RELATED: Employee of care service allegedly stole from disabled clients

But in its Thursday, Feb. 1, 2018, opinion, the court said 2nd District Judge Ernie Jones of Ogden correctly allowed the separate charges. The court pointed out that the communications fraud charge encompassed fraud committed against seven additional victims.

In a probable cause statement in October 2014, a Utah Attorney General’s Office investigator said Jack devised a scheme to siphon money from the accounts of people with disabilities. The crimes occurred in 2012-14 while Jack worked for Chrysalis, an Orem-based company that provided a money management system for clients of the Utah Division of Services for People with Disabilities.

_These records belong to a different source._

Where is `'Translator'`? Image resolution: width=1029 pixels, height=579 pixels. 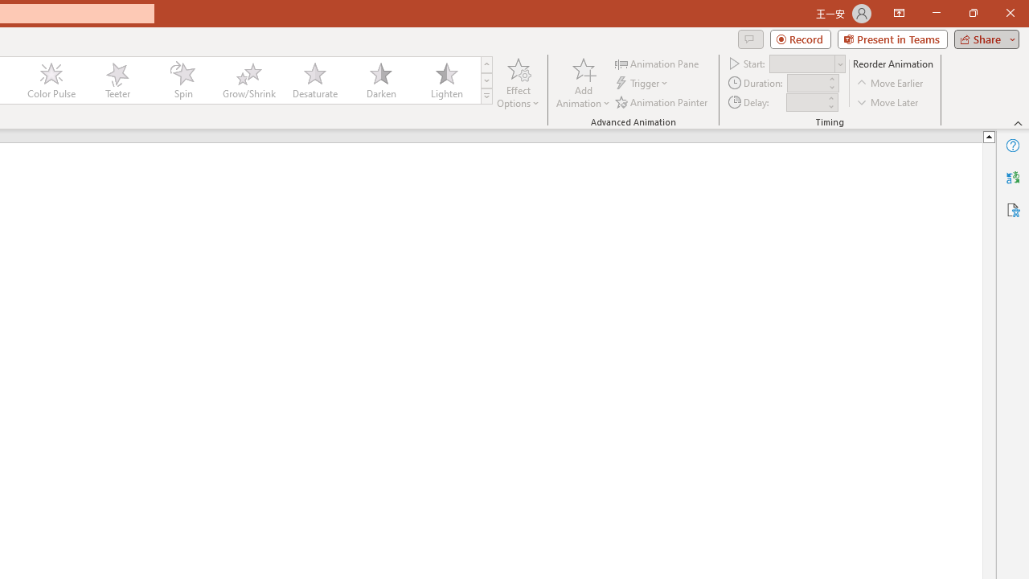 'Translator' is located at coordinates (1012, 178).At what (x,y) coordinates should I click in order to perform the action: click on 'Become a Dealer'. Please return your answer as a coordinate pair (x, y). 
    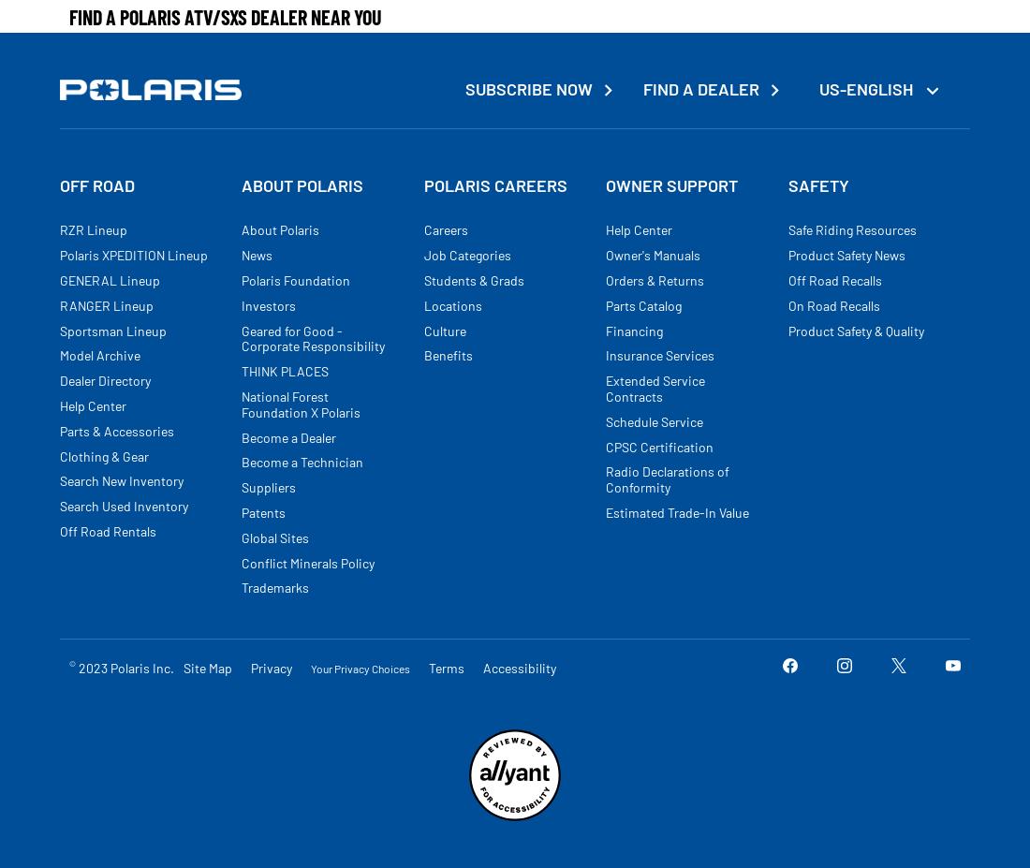
    Looking at the image, I should click on (241, 436).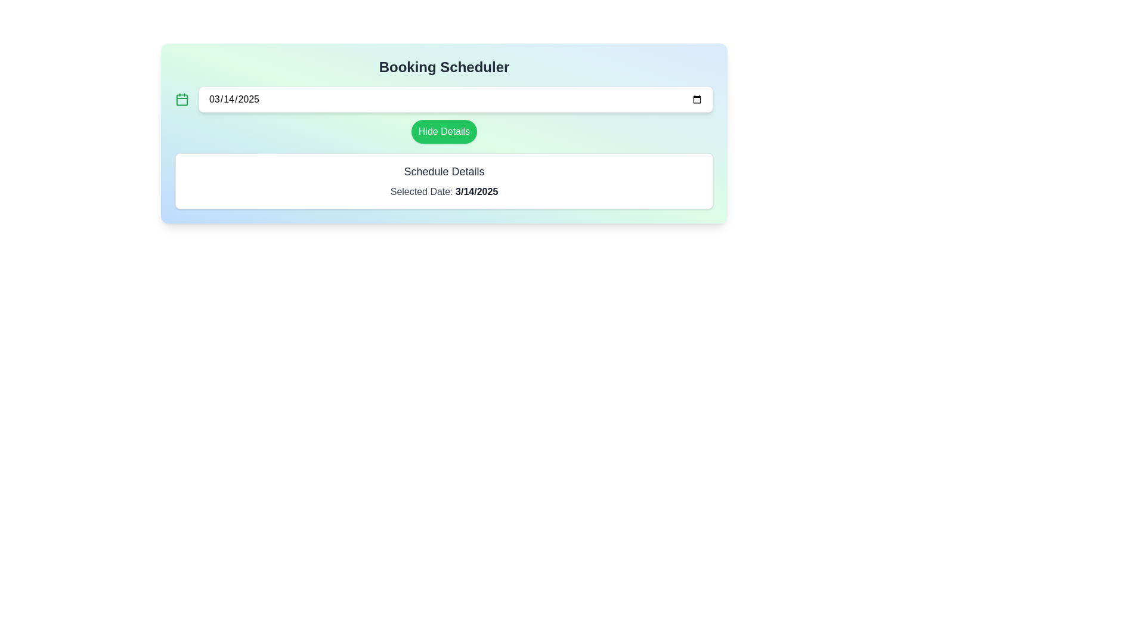 This screenshot has width=1145, height=644. I want to click on the square-shaped area within the calendar icon, which has a green outline and is positioned near the top-left corner of the interface, so click(181, 99).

According to court documents, Jack created phony receipts and false account statements to conceal the diversions, but personnel in Chrysalis’ Riverdale office, which serves clients in Weber and Davis counties, noticed discrepancies. State investigators said they found evidence that at least 14 people’s funds were stolen.

Jones convicted Jack in a bench trial in August 2015. On Oct. 21 of that year, Jones sentenced the Clearfield man to seven terms of 0-5 years in prison on the exploitation convictions and 1-15 years on the fraud charge. But the judge suspended all eight prison terms and sentenced Jack to 180 days in jail.

Jack also is serving 36 months of probation. Court records show he has paid back the $11,394 in restitution ordered by Jones.

Efforts to contact Jack’s attorney, Rudy Bautista, were not immediately successful Monday.